╭─ Records to use

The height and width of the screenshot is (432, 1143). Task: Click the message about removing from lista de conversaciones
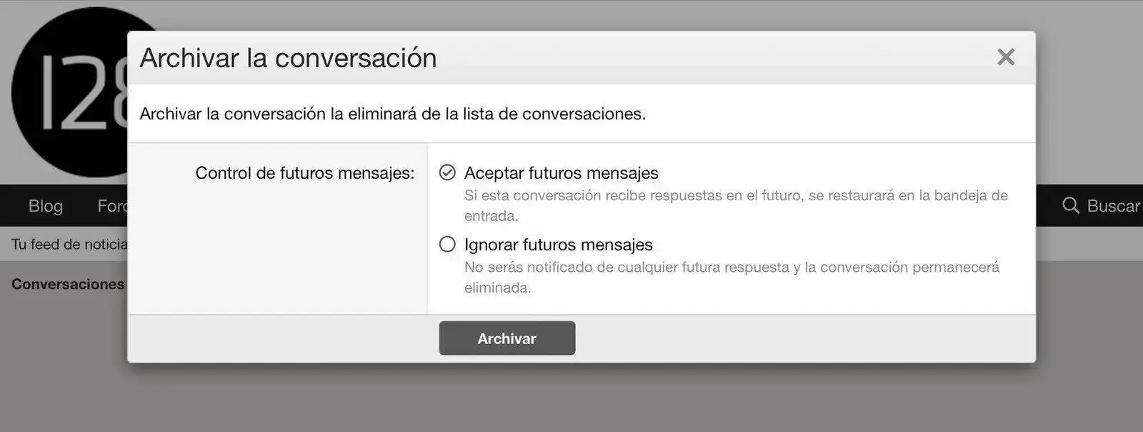(392, 114)
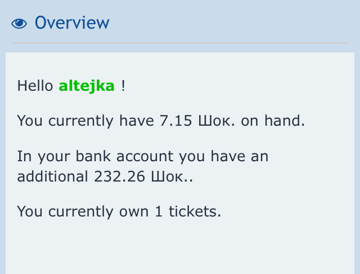The width and height of the screenshot is (360, 274).
Task: Open the altejka username profile link
Action: 87,86
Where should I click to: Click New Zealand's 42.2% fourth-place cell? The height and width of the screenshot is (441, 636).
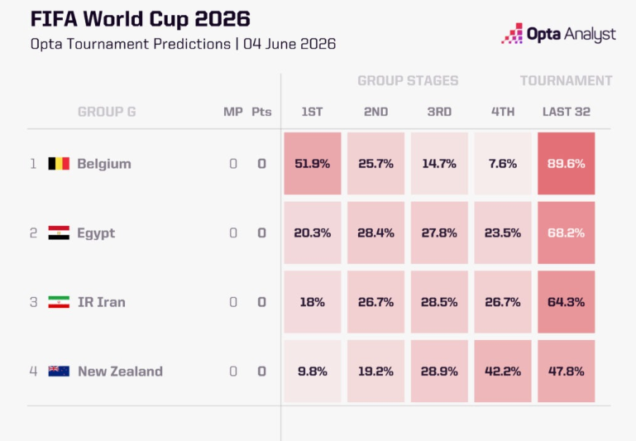click(x=503, y=371)
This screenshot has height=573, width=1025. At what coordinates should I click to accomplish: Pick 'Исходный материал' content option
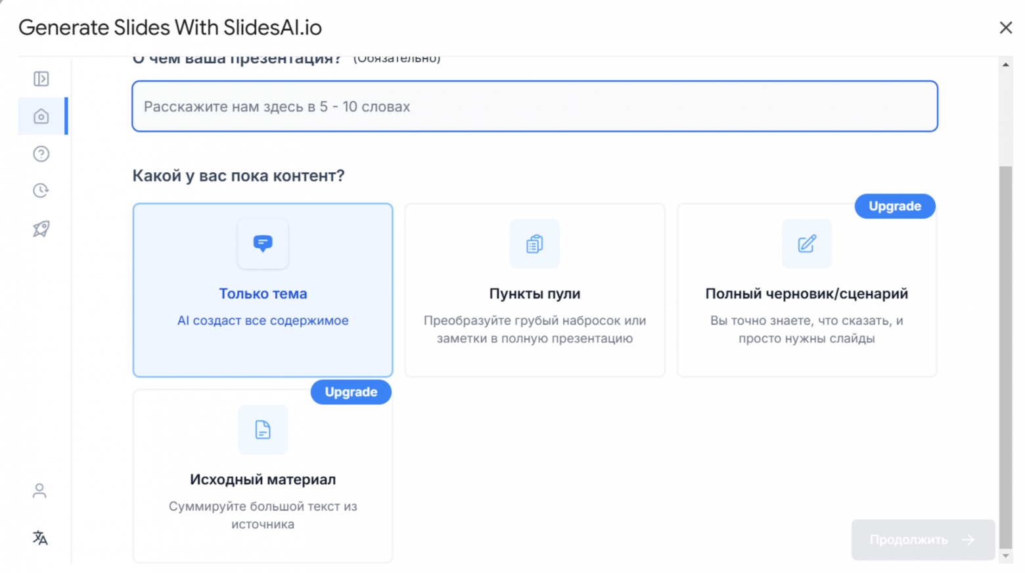[263, 476]
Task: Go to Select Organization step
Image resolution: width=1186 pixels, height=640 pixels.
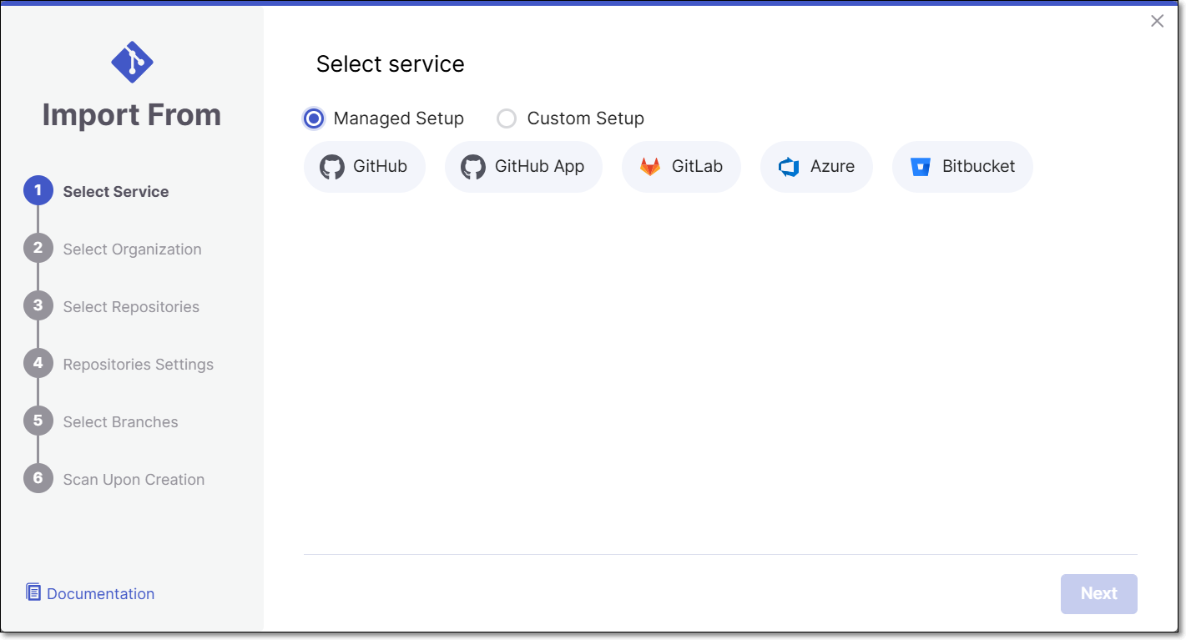Action: coord(133,249)
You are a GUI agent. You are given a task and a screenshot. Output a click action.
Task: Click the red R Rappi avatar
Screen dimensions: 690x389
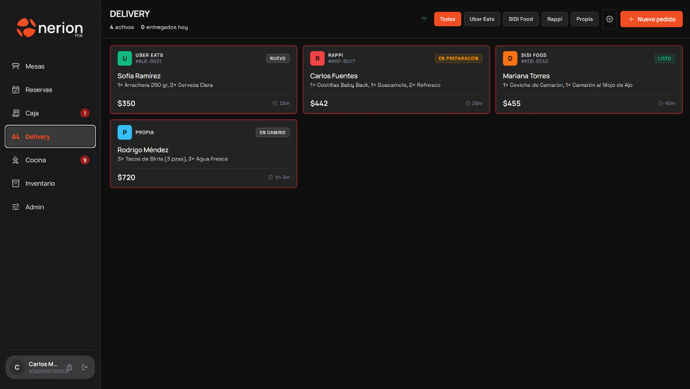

╰─

> **What to produce**
Apart from the pictures, the entries above are to be repeated in full and exactly.

> **Answer space**
The height and width of the screenshot is (432, 1143). Task: Click the message about removing from lista de conversaciones
(392, 114)
The width and height of the screenshot is (360, 274).
Task: Open the altejka username profile link
Action: 87,86
Where should I click to: Click New Zealand's 42.2% fourth-place cell? The height and width of the screenshot is (441, 636).
click(x=503, y=371)
This screenshot has height=573, width=1025. At what coordinates should I click to accomplish: Pick 'Исходный материал' content option
[263, 476]
Task: Go to Select Organization step
Image resolution: width=1186 pixels, height=640 pixels.
Action: coord(133,249)
You are a GUI agent. You are given a task and a screenshot. Output a click action.
Task: Click the red R Rappi avatar
Screen dimensions: 690x389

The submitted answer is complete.